### [Work to be completed]
Given the records that follow, return each one verbatim.
------------
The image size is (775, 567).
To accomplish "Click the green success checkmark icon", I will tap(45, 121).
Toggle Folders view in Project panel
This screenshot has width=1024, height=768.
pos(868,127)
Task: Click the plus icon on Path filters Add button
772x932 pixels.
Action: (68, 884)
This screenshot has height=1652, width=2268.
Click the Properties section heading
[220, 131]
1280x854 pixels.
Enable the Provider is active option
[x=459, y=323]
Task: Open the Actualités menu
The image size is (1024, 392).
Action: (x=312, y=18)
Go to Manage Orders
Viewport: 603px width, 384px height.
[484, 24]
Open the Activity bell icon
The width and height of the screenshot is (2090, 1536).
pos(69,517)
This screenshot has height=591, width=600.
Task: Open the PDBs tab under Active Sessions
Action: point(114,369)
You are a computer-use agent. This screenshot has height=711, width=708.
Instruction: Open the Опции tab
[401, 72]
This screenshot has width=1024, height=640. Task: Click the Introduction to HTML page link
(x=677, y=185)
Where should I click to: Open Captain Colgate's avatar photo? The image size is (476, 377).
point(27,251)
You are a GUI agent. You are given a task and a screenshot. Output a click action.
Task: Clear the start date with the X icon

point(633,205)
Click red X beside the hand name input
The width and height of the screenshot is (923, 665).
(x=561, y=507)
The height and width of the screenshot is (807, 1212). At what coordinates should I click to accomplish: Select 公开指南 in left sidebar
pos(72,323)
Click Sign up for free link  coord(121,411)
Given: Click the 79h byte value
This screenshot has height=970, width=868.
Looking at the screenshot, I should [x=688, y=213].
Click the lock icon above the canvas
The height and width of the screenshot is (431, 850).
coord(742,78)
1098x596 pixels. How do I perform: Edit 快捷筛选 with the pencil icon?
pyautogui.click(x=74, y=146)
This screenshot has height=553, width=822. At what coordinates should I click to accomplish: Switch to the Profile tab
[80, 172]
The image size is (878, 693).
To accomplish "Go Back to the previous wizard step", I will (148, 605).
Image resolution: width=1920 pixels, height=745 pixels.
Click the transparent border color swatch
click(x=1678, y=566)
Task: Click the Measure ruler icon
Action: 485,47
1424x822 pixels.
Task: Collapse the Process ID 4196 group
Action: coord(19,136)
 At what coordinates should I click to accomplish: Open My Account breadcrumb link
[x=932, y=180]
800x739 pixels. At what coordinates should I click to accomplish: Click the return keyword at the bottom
------------
### [Problem solution]
The image size is (775, 567).
To accomplish "Click the green success checkmark icon", I will tap(45, 121).
Toggle Folders view in Project panel
This screenshot has width=1024, height=768.
pos(868,127)
Task: Click the plus icon on Path filters Add button
772x932 pixels.
Action: (68, 884)
This screenshot has height=1652, width=2268.
Click the Properties section heading
[220, 131]
1280x854 pixels.
Enable the Provider is active option
[x=459, y=323]
Task: Open the Actualités menu
The image size is (1024, 392).
Action: (x=312, y=18)
Go to Manage Orders
Viewport: 603px width, 384px height.
[484, 24]
Open the Activity bell icon
The width and height of the screenshot is (2090, 1536).
pos(69,517)
This screenshot has height=591, width=600.
Task: Open the PDBs tab under Active Sessions
Action: point(114,369)
You are a computer-use agent. This screenshot has height=711, width=708.
Instruction: Open the Опции tab
[401, 72]
This screenshot has width=1024, height=640. Task: Click the Introduction to HTML page link
(x=677, y=185)
Where should I click to: Open Captain Colgate's avatar photo? The image size is (476, 377).
point(27,251)
You are a GUI agent. You are given a task and a screenshot. Output a click action.
Task: Clear the start date with the X icon

point(633,205)
Click red X beside the hand name input
The width and height of the screenshot is (923, 665).
(x=561, y=507)
The height and width of the screenshot is (807, 1212). At what coordinates should I click to accomplish: Select 公开指南 in left sidebar
pos(72,323)
Click Sign up for free link  coord(121,411)
Given: Click the 79h byte value
This screenshot has height=970, width=868.
Looking at the screenshot, I should [x=688, y=213].
Click the lock icon above the canvas
The height and width of the screenshot is (431, 850).
coord(742,78)
1098x596 pixels. How do I perform: Edit 快捷筛选 with the pencil icon?
pyautogui.click(x=74, y=146)
This screenshot has height=553, width=822. At what coordinates should I click to accomplish: Switch to the Profile tab
[80, 172]
The image size is (878, 693).
To accomplish "Go Back to the previous wizard step", I will (148, 605).
Image resolution: width=1920 pixels, height=745 pixels.
Click the transparent border color swatch
click(x=1678, y=566)
Task: Click the Measure ruler icon
Action: 485,47
1424x822 pixels.
Task: Collapse the Process ID 4196 group
Action: coord(19,136)
 At what coordinates should I click to accomplish: Open My Account breadcrumb link
[x=932, y=180]
800x739 pixels. At what coordinates should I click to accomplish: Click the return keyword at the bottom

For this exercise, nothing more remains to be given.